Segundo José Roberto Lourenço, advogado de Marcus, ele contou aos policiais que Fernando Sastre tinha ingerido bebida alcoólica antes do acidente. O depoimento durou cerca de 30 minutos, de acordo com reportagem do g1.
Marcus estava dentro do veículo e foi gravemente ferido. Ele passou por cirurgias e deve ter alta nos próximos dias.
Policiais foram ao hospital para saber do estudante de medicina se o empresário Fernando Sastre de Andrade Filho, que dirigia o carro de luxo, bebeu e estava em alta velocidade quando bateu na traseira do Sandero de Ornaldo da Silva Viana, que morreu.
A batida ocorreu em 31 de março na Avenida Salim Farah Maluf, no Tatuapé, e foi gravada por câmeras de segurança (confira aqui).
Ornaldo era motorista de aplicativo, não resistiu e morreu num outro hospital. Ele tinha 52 anos. Fernando, de 24 anos, teria cortado a boca, mas não foi hospitalizado. Marcus, de 22, estava no banco do carona do Porsche e fraturou quatro costelas.

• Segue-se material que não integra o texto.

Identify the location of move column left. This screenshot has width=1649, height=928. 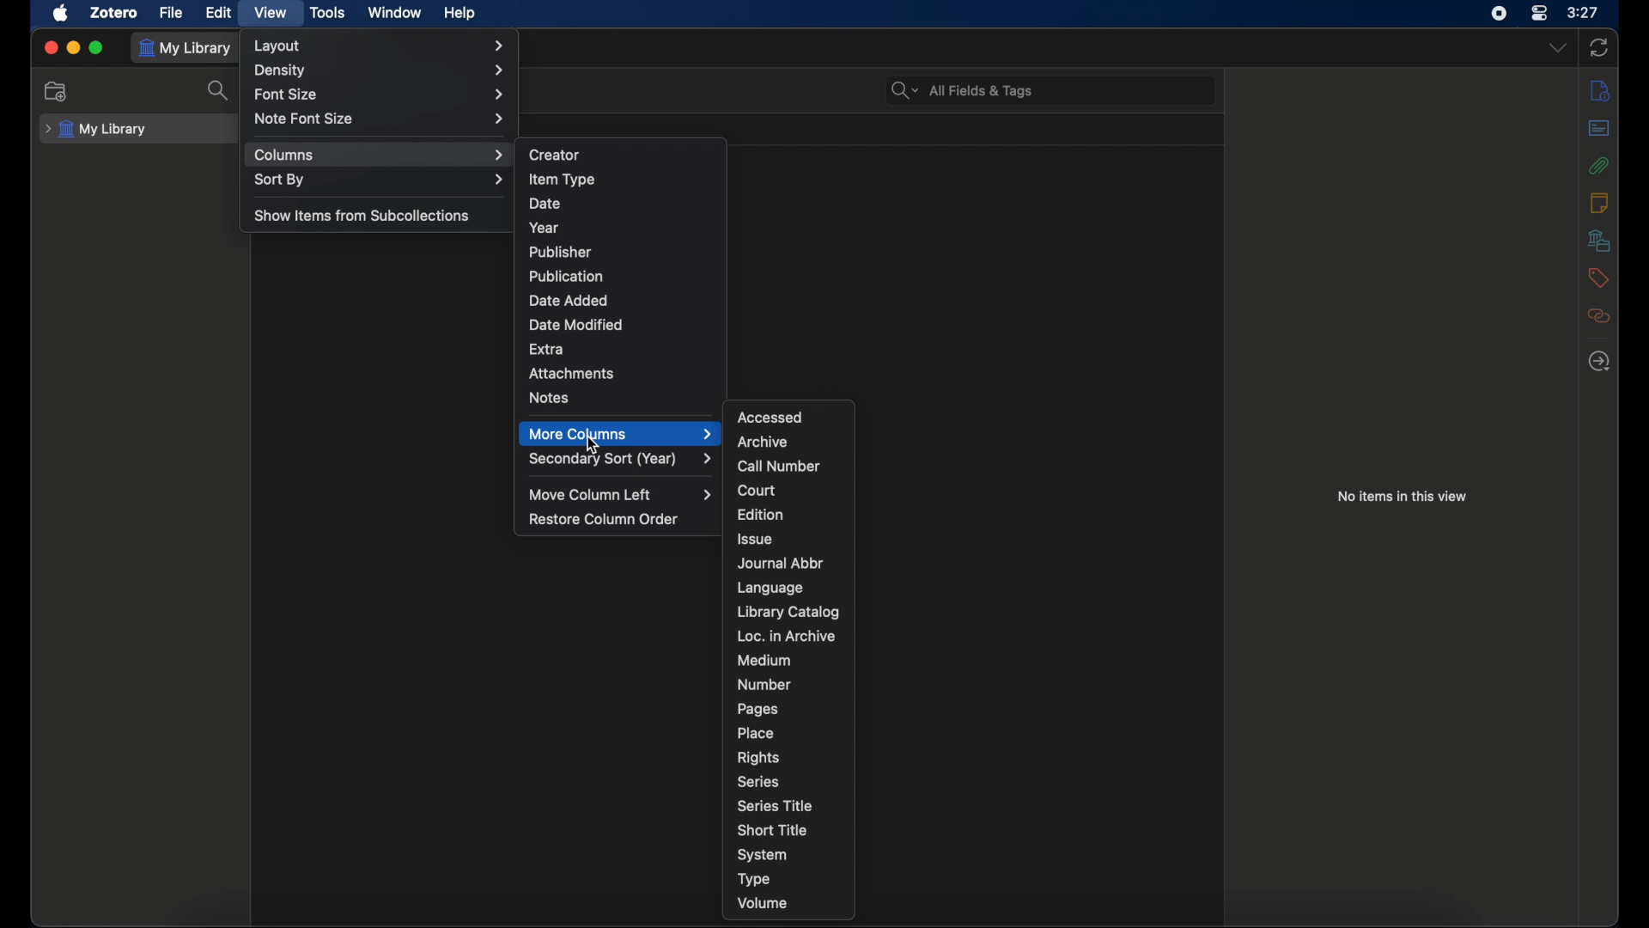
(622, 495).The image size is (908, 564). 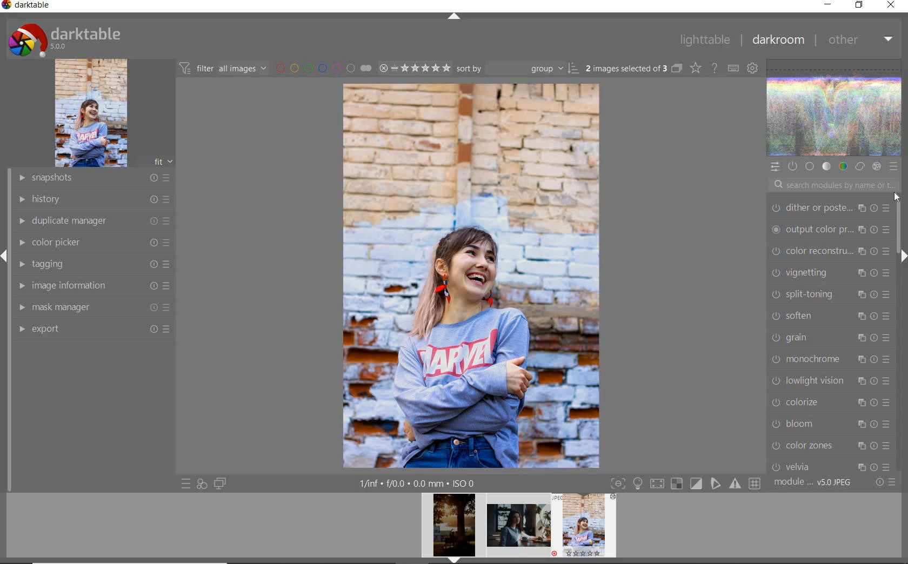 I want to click on expand/collapse, so click(x=902, y=255).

Por causa das lesões, Marcus foi entubado e ficou em coma induzido na Unidade de Terapia Intensiva (UTI). Ele passou por duas cirurgias: para retirada do baço e colocação de drenos nos pulmões. Após uma semana, acordou da sedação e recobrou a consciência.
O 30º Distrito Policial (DP) investiga as causas e eventuais responsabilidades pelo que ocorreu. Testemunhas contaram à investigação que Fernando bebeu "alguns drinks", tinha sinais de embriaguez, transitava bem acima do limite de 50 km/h para a via e havia garrafas dentro do Porsche.
Uma das pessoas ouvidas pela investigação foi a namorada de Marcus, que é acompanhada pelos mesmos advogados do estudante.
Fernando foi indiciado pela polícia por homicídio por dolo eventual (assumiu o risco de matar Ornaldo), lesão corporal (machucou Marcus) e fuga do local do acidente (não prestou socorro às vítimas). A investigação já pediu duas vezes a prisão dele à Justiça, que negou os pedidos.
O empresário responde aos crimes em liberdade, mas foi obrigado pela Justiça a entregar o passaporte à Polícia Federal (PF) e pagar uma fiança de R$ 500 mil. Além disso, teve a carteira de motorista suspensa provisoriamente.
O motorista do Porsche já foi interrogado na delegacia. Na ocasião, negou ter ingerido bebida alcoólica e fugido.